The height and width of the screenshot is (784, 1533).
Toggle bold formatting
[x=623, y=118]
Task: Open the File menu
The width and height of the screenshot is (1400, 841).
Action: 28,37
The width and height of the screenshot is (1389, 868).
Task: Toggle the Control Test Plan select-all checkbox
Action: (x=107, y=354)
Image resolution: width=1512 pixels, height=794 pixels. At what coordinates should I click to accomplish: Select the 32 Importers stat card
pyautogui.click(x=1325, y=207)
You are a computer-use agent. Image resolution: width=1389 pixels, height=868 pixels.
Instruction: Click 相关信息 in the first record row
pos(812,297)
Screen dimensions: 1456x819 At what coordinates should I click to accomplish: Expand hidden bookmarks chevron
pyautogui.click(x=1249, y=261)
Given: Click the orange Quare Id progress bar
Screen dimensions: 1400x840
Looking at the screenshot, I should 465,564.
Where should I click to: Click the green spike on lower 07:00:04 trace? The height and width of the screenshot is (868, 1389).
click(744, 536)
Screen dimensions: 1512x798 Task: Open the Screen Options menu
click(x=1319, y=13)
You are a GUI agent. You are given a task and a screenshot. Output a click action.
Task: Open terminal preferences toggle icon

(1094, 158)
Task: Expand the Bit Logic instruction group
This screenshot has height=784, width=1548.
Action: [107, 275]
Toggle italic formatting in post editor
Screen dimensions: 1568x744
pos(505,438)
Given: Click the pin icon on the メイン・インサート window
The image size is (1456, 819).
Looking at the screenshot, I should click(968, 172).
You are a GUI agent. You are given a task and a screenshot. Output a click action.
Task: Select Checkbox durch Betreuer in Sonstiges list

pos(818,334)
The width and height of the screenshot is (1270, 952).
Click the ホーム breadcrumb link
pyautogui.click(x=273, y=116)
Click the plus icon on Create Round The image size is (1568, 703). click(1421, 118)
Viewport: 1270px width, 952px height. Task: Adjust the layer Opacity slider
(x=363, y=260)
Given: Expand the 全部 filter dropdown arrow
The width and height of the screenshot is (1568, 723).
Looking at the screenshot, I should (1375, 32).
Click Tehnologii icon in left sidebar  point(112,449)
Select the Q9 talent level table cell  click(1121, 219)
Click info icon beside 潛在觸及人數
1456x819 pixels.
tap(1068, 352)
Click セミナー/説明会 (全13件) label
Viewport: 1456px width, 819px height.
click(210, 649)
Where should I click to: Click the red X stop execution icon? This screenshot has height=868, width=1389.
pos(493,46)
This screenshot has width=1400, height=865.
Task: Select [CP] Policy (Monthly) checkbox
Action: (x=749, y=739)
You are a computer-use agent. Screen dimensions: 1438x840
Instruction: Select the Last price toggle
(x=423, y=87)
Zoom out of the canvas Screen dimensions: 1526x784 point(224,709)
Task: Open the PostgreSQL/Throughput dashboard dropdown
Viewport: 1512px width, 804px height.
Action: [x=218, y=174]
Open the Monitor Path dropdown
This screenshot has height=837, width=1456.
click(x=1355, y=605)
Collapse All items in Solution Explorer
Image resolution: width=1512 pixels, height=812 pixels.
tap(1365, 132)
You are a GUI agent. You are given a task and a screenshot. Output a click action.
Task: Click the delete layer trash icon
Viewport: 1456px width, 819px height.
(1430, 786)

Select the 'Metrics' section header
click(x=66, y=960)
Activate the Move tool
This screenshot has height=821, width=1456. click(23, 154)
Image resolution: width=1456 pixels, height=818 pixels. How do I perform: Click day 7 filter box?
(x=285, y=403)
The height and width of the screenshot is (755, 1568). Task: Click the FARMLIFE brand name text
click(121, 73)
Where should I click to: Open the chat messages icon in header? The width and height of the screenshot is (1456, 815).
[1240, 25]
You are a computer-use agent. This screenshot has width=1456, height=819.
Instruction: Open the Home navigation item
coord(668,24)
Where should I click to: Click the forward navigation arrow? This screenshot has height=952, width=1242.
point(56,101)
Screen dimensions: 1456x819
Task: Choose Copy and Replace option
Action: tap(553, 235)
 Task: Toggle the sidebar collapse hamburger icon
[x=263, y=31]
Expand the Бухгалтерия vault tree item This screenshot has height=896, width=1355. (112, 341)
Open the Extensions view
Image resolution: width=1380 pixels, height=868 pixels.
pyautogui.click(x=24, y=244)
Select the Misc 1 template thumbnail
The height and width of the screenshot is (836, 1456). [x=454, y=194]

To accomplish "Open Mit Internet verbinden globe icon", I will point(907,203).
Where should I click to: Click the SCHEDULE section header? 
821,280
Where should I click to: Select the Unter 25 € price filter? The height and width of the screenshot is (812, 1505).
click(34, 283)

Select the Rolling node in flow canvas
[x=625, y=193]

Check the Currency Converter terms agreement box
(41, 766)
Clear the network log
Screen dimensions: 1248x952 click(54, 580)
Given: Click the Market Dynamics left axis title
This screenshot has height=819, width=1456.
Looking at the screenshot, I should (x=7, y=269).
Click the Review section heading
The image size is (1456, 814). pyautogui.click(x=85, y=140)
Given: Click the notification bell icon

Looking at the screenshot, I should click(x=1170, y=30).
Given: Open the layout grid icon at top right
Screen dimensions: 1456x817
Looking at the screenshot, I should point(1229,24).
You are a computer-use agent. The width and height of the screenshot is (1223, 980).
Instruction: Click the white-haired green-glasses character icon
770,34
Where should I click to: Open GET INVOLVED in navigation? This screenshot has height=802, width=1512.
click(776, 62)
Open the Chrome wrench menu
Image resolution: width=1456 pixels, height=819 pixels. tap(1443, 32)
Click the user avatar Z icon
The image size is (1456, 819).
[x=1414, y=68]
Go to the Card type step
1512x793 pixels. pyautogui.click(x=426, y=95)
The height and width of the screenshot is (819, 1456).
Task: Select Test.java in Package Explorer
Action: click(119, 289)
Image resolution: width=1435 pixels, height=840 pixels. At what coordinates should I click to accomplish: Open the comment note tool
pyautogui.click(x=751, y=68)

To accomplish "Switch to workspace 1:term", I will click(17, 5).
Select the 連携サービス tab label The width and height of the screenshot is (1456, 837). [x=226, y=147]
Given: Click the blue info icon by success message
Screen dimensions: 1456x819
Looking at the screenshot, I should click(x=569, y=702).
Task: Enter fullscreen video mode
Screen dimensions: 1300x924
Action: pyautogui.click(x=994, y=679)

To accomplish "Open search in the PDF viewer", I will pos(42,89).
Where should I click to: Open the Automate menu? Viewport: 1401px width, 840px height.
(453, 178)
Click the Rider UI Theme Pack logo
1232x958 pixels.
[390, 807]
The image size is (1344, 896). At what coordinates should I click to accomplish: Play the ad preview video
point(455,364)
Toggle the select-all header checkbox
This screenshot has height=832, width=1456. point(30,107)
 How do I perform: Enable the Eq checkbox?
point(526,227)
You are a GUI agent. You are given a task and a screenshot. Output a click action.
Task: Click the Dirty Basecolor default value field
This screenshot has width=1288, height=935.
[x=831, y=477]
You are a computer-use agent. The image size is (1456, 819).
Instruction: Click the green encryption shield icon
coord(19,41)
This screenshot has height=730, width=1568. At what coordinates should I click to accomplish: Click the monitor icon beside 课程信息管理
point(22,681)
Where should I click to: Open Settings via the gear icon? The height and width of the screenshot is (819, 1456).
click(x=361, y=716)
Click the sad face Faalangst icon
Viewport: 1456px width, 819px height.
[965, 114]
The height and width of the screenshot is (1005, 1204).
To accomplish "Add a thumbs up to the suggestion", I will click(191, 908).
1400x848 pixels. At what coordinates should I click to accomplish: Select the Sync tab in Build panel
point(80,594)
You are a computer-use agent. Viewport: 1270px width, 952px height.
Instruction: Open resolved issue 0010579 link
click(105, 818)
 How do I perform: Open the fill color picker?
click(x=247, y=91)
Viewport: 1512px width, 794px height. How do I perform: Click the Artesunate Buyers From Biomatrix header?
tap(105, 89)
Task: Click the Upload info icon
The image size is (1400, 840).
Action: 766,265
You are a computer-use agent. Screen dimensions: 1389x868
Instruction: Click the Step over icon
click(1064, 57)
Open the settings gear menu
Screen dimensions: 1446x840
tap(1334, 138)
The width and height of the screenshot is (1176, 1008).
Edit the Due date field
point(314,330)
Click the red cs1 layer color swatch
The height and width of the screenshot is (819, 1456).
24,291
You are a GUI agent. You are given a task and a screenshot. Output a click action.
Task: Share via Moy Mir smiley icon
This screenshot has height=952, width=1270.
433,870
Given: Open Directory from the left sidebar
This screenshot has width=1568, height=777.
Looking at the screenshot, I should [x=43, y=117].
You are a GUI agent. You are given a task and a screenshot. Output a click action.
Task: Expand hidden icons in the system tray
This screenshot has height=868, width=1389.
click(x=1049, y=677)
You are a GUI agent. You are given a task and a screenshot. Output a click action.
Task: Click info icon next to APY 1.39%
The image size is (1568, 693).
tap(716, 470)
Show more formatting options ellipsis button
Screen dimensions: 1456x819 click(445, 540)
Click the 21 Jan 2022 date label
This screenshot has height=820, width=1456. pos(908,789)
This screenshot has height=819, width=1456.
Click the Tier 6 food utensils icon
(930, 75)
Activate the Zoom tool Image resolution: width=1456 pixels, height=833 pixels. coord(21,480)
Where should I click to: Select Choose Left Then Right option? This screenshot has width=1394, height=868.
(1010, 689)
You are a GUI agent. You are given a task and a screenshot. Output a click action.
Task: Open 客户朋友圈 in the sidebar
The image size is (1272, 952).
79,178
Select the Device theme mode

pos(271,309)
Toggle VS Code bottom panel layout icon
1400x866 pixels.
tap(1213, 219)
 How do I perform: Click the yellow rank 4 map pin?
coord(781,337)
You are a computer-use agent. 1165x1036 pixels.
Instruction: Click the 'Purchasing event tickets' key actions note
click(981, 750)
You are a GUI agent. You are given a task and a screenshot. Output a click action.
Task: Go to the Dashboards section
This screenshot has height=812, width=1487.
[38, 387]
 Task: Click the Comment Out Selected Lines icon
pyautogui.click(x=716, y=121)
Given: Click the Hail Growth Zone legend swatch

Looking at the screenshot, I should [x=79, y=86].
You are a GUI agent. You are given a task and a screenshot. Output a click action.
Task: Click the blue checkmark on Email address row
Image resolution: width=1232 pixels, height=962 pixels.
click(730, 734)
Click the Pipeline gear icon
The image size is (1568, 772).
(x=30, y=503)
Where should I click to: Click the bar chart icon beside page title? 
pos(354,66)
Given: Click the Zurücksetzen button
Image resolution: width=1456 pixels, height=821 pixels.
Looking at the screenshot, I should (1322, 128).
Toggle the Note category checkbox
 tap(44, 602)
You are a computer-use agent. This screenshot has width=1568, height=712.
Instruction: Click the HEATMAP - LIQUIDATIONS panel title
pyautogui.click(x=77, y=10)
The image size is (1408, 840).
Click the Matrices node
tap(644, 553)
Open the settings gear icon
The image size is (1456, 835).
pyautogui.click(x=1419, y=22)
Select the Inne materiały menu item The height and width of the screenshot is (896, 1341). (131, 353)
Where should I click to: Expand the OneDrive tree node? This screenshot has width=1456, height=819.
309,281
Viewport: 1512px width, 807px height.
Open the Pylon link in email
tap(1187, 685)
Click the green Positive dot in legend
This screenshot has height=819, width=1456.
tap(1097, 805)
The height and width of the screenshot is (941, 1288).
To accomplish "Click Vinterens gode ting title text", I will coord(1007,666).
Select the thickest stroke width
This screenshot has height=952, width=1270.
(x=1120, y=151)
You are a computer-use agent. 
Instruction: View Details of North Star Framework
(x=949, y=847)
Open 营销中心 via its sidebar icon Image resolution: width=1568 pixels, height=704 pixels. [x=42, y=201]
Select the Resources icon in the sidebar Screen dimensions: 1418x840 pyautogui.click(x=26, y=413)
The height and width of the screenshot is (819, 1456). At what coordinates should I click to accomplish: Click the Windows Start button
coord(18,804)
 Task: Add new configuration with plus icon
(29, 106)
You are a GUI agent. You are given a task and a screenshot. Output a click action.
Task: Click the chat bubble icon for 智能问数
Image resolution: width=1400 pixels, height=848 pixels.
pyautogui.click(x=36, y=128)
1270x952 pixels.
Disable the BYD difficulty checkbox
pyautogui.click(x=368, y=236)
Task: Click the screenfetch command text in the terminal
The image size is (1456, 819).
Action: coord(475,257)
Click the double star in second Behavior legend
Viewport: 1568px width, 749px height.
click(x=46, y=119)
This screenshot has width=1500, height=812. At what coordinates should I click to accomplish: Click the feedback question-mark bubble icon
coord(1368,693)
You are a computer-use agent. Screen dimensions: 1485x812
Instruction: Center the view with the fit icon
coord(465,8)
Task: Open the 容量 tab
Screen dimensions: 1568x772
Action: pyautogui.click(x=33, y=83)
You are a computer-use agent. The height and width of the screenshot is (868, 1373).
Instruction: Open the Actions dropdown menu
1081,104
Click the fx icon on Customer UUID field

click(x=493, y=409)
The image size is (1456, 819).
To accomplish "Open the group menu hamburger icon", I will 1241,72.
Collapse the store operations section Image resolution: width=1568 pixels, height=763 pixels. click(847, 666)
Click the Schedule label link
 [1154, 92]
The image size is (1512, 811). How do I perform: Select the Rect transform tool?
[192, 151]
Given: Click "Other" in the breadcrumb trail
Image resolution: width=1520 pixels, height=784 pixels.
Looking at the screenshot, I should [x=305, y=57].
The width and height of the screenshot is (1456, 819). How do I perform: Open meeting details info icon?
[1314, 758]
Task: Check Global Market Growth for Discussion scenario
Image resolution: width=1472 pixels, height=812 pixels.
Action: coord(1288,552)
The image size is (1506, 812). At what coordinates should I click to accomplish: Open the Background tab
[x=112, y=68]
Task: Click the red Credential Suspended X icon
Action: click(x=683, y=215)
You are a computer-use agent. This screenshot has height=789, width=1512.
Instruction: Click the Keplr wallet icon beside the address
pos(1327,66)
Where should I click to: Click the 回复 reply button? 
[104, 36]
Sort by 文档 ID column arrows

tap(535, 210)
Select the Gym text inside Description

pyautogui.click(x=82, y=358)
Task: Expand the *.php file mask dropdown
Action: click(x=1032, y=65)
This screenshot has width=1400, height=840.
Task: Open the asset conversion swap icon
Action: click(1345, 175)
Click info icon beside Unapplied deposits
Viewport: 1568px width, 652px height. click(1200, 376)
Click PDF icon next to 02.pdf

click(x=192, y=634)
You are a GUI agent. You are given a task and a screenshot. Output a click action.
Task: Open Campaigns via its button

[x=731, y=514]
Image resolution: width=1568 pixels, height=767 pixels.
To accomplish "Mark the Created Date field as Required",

:: TASK BRIEF ::
Check each line of the entries above for the string "group", and return those that contain it.

:: RESULT ::
Task: Expand the Bit Logic instruction group
To accomplish "Open the group menu hamburger icon", I will 1241,72.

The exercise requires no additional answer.